Reproduce the full set of records verbatim.

### PROVIDED RECORDS
━━━━━━━━

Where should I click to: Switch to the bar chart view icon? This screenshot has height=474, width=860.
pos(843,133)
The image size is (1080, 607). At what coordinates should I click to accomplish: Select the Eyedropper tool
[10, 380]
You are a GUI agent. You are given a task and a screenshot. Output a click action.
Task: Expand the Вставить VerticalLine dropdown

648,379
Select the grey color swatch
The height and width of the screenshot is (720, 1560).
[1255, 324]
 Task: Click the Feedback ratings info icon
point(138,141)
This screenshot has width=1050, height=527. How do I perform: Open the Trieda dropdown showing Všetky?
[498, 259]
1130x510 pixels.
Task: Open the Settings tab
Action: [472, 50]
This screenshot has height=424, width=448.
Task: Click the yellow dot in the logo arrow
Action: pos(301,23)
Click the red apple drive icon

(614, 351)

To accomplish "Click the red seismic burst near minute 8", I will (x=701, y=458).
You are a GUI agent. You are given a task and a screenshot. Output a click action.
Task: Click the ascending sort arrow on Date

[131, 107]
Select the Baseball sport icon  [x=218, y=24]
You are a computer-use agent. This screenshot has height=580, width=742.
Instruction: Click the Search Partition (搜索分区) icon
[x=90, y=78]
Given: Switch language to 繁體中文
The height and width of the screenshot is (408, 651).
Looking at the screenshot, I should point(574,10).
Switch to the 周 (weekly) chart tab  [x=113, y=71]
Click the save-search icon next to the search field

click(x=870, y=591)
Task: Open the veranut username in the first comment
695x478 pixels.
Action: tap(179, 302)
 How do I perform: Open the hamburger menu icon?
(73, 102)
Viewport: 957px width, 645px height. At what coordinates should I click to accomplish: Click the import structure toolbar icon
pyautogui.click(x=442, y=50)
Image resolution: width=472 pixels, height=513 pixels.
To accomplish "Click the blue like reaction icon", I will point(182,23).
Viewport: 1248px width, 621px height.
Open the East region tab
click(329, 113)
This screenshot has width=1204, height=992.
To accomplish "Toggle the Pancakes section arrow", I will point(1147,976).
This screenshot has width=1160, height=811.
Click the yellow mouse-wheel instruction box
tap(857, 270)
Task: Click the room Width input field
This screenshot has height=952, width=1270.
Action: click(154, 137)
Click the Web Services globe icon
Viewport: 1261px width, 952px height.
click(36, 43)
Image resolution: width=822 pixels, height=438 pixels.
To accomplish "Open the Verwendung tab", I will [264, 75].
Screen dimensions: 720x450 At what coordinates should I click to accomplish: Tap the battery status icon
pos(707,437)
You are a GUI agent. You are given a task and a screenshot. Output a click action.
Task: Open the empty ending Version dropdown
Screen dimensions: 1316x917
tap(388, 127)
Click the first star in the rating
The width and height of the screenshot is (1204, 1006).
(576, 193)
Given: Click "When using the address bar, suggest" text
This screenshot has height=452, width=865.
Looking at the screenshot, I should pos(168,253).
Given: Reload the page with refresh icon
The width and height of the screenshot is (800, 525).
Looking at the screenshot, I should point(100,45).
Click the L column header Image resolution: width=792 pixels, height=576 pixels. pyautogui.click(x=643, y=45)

━━━━━━━━

### ANSWER SECTION
Where should I click to: Switch to the bar chart view icon? This screenshot has height=474, width=860.
pos(843,133)
The image size is (1080, 607). At what coordinates should I click to accomplish: Select the Eyedropper tool
[10, 380]
You are a GUI agent. You are given a task and a screenshot. Output a click action.
Task: Expand the Вставить VerticalLine dropdown

648,379
Select the grey color swatch
The height and width of the screenshot is (720, 1560).
[1255, 324]
 Task: Click the Feedback ratings info icon
point(138,141)
This screenshot has width=1050, height=527. How do I perform: Open the Trieda dropdown showing Všetky?
[498, 259]
1130x510 pixels.
Task: Open the Settings tab
Action: [472, 50]
This screenshot has height=424, width=448.
Task: Click the yellow dot in the logo arrow
Action: pos(301,23)
Click the red apple drive icon

(614, 351)

To accomplish "Click the red seismic burst near minute 8", I will (x=701, y=458).
You are a GUI agent. You are given a task and a screenshot. Output a click action.
Task: Click the ascending sort arrow on Date

[131, 107]
Select the Baseball sport icon  [x=218, y=24]
You are a computer-use agent. This screenshot has height=580, width=742.
Instruction: Click the Search Partition (搜索分区) icon
[x=90, y=78]
Given: Switch language to 繁體中文
The height and width of the screenshot is (408, 651).
Looking at the screenshot, I should point(574,10).
Switch to the 周 (weekly) chart tab  [x=113, y=71]
Click the save-search icon next to the search field

click(x=870, y=591)
Task: Open the veranut username in the first comment
695x478 pixels.
Action: tap(179, 302)
 How do I perform: Open the hamburger menu icon?
(73, 102)
Viewport: 957px width, 645px height. At what coordinates should I click to accomplish: Click the import structure toolbar icon
pyautogui.click(x=442, y=50)
Image resolution: width=472 pixels, height=513 pixels.
To accomplish "Click the blue like reaction icon", I will point(182,23).
Viewport: 1248px width, 621px height.
Open the East region tab
click(329, 113)
This screenshot has width=1204, height=992.
To accomplish "Toggle the Pancakes section arrow", I will point(1147,976).
This screenshot has width=1160, height=811.
Click the yellow mouse-wheel instruction box
tap(857, 270)
Task: Click the room Width input field
This screenshot has height=952, width=1270.
Action: click(154, 137)
Click the Web Services globe icon
Viewport: 1261px width, 952px height.
click(36, 43)
Image resolution: width=822 pixels, height=438 pixels.
To accomplish "Open the Verwendung tab", I will [264, 75].
Screen dimensions: 720x450 At what coordinates should I click to accomplish: Tap the battery status icon
pos(707,437)
You are a GUI agent. You are given a task and a screenshot. Output a click action.
Task: Open the empty ending Version dropdown
Screen dimensions: 1316x917
tap(388, 127)
Click the first star in the rating
The width and height of the screenshot is (1204, 1006).
(576, 193)
Given: Click "When using the address bar, suggest" text
This screenshot has height=452, width=865.
Looking at the screenshot, I should pos(168,253).
Given: Reload the page with refresh icon
The width and height of the screenshot is (800, 525).
Looking at the screenshot, I should point(100,45).
Click the L column header Image resolution: width=792 pixels, height=576 pixels. pyautogui.click(x=643, y=45)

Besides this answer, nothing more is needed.